#### [PROBLEM SET]
1. In the passage on the Catskill group, what name do the English Geologists give this group?
2. Do these statements agree with the passage on the Catskill group? (a) The sandstone holds many fossils. (b) The conglomerate has been used for millstones. (c) Oak is one of the principal timber trees of this formation.

#### [SUPPLIED PASSAGE]
** START **

This completes what, for convenience, has been termed the New York Transition system. The remaining group properly belongs to the Transition system of the English Geologists, and is by them denominated the Old Red sandstone, that rock being its principal constituent. The State Geologists, from the fact of its being the predominant rock of the Catskill mountains, have given it the name of the Catskill group.

It consists of two distinct formations, viz., the Old Red sandstone overlying the Chemung sandstone, and the conglomerate strata, which are immediately beneath the coal bearing limestone of Pennsylvania. Between the layers of the former are interposed soft shales combined with mica.

The sandstone is generally of a deep red color, and imparts the same hue to the soil which covers it. It contains comparatively few fossils; the scales and bones of some lizard-like fish have been discovered in it.

The minerals of this group are few, and of but little importance. Bog iron ore and calcareous spar are those most worthy of notice. The conglomerate affords fine grindstones, and has been used to some extent for millstones.

The soil is generally good; the sandstone decomposing readily under atmospheric influence, mingles with the vegetable mould and renders it fertile. Hemlock, beech, maple, elm, basswood, butternut, &c. are the principal timber trees; the oak is seldom found in this formation.

** END **

#### [EXTRACTED ENTRIES]
** START **

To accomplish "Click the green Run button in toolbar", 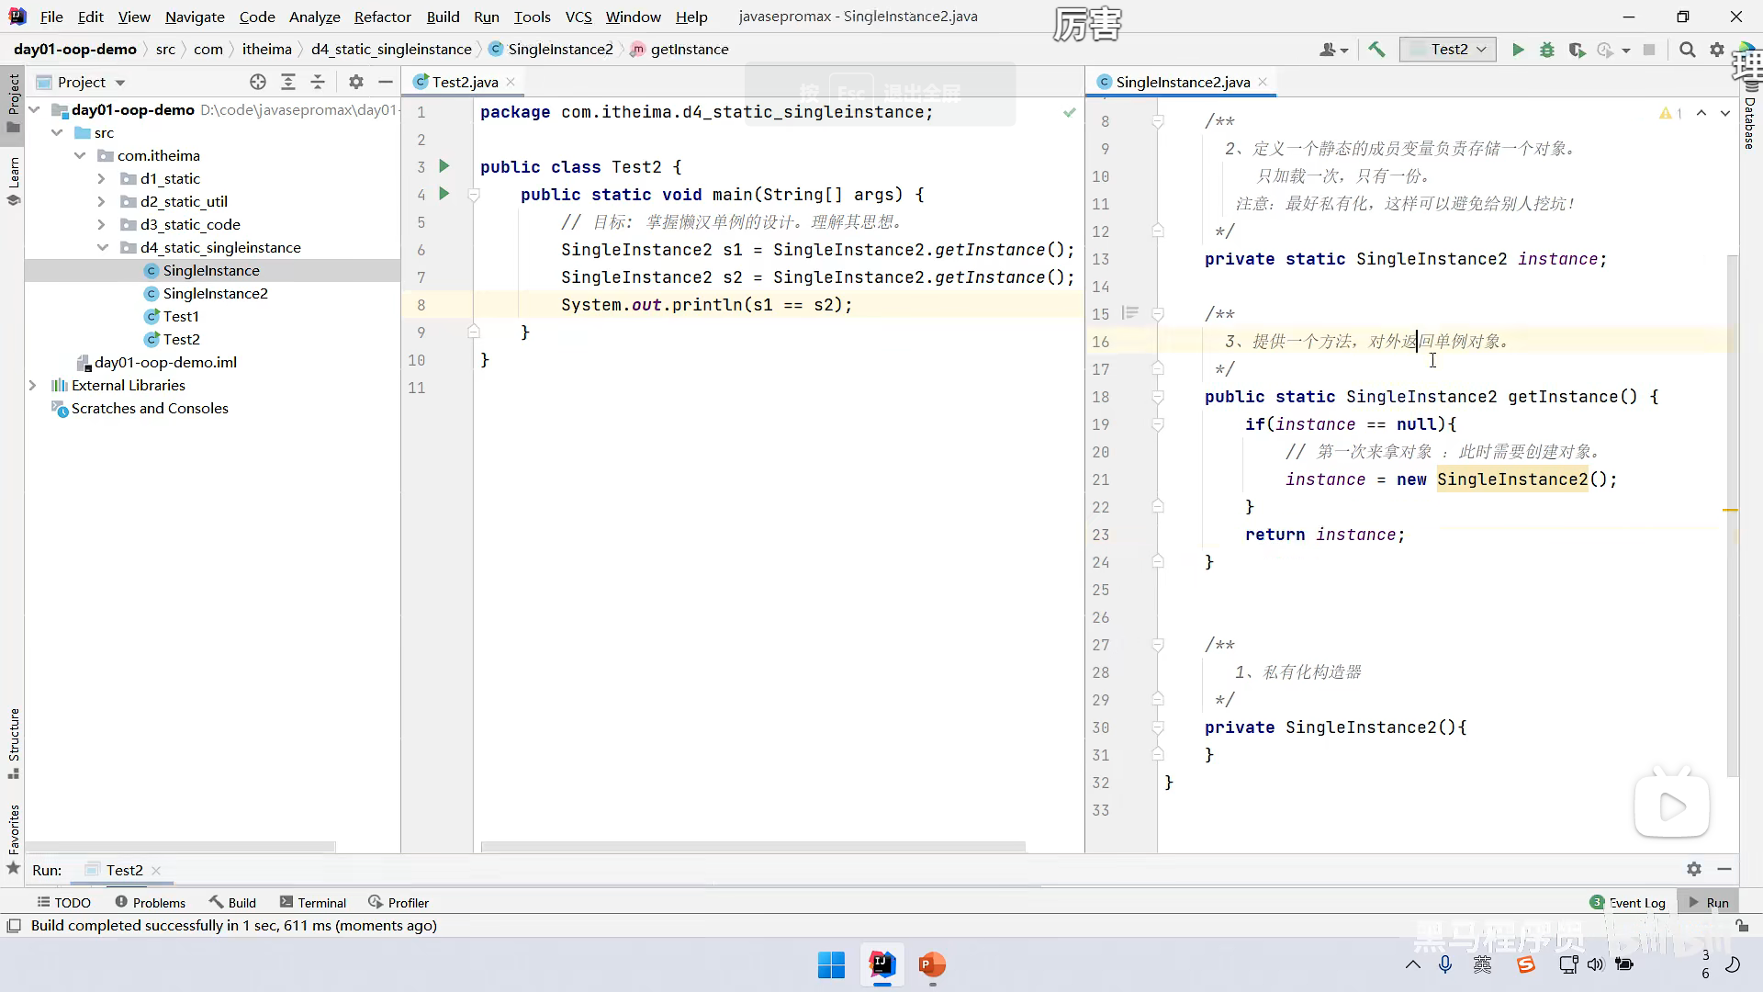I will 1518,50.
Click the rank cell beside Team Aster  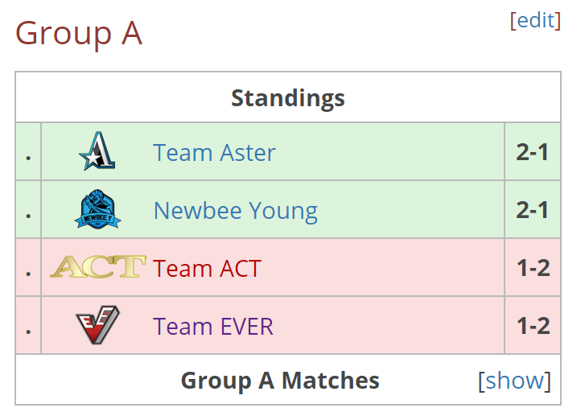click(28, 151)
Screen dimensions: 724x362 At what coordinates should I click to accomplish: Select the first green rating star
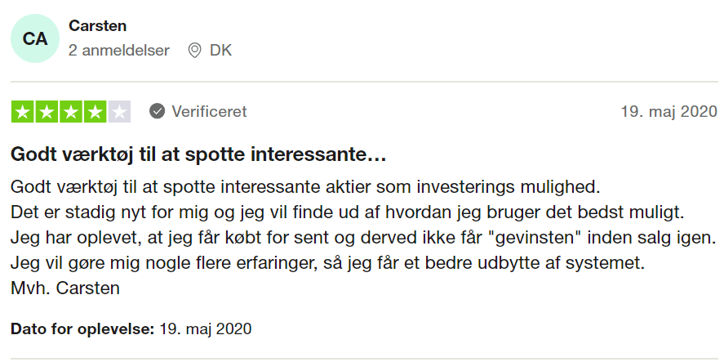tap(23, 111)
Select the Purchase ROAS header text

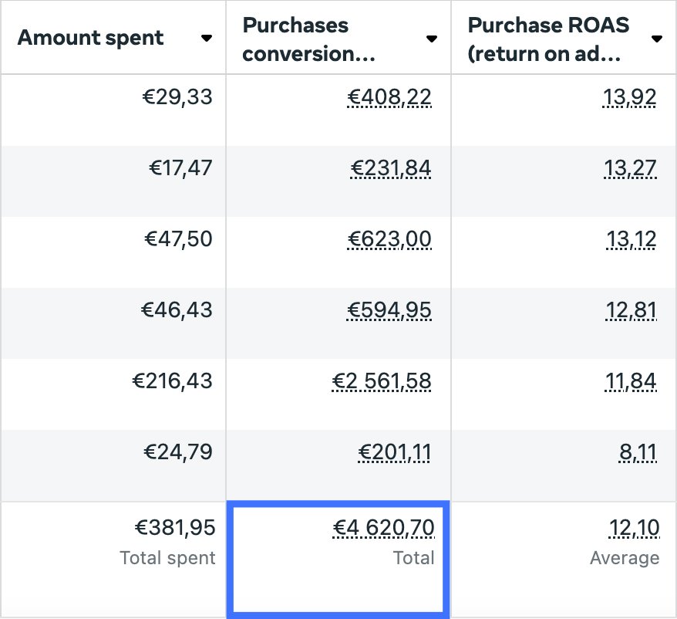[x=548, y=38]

** END **
** START **

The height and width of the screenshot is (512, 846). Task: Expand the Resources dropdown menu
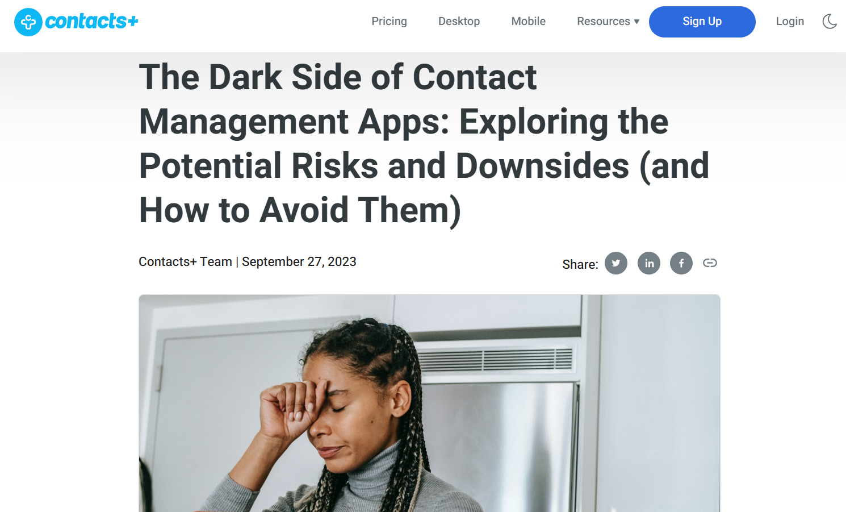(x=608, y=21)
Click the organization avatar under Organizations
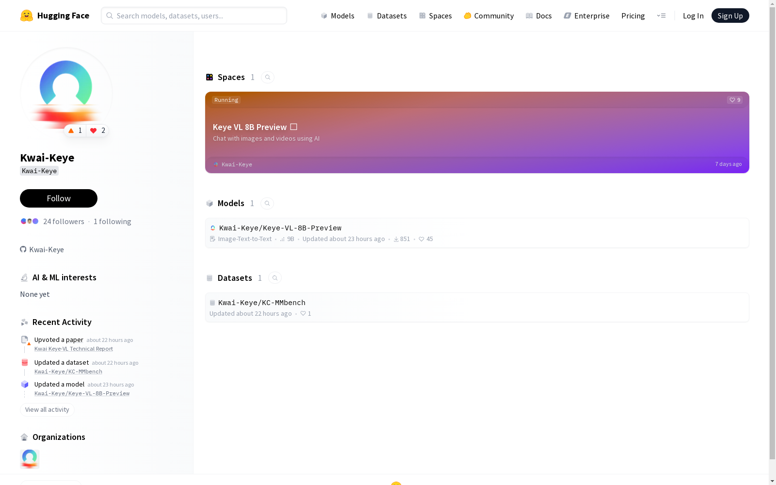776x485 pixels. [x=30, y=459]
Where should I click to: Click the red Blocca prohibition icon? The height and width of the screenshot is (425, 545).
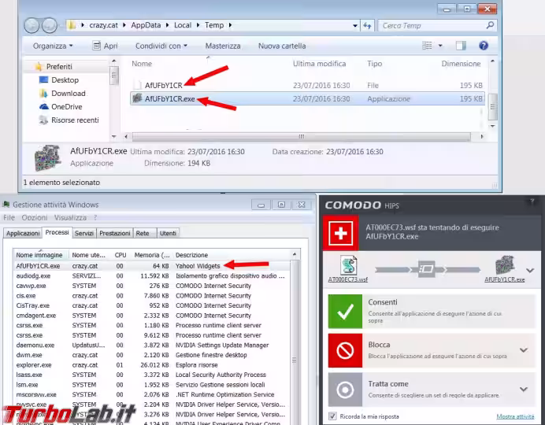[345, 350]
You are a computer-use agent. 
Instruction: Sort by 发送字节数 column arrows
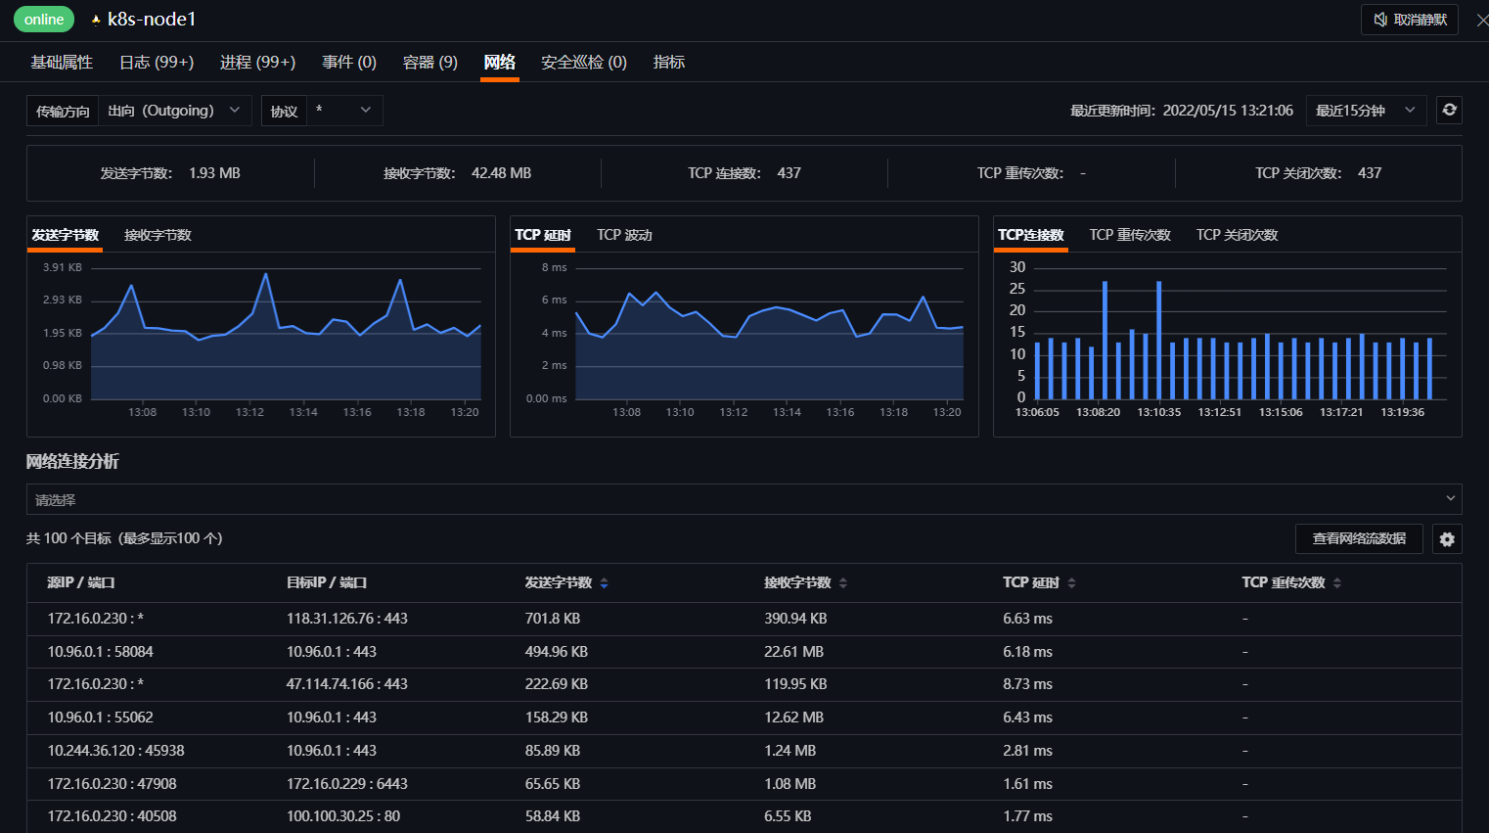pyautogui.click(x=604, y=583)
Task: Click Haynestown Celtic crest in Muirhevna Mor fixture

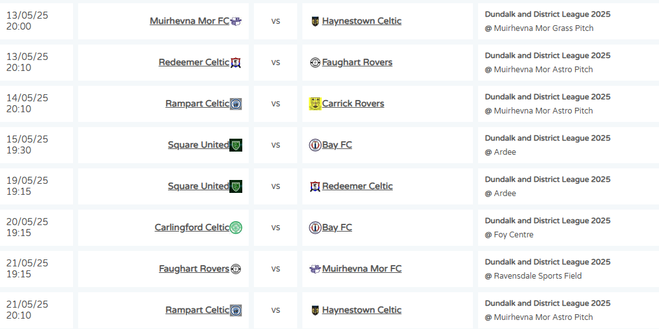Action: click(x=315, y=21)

** END **
** START **

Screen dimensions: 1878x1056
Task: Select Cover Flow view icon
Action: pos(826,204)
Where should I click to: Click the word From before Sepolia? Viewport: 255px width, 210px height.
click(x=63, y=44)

** END **

#### [RESULTS OF THE EXERCISE]
1. The Old Red sandstone.

2.
(a) No: "It contains comparatively few fossils"
(b) Yes: "has been used to some extent for millstones"
(c) No: "the oak is seldom found in this formation"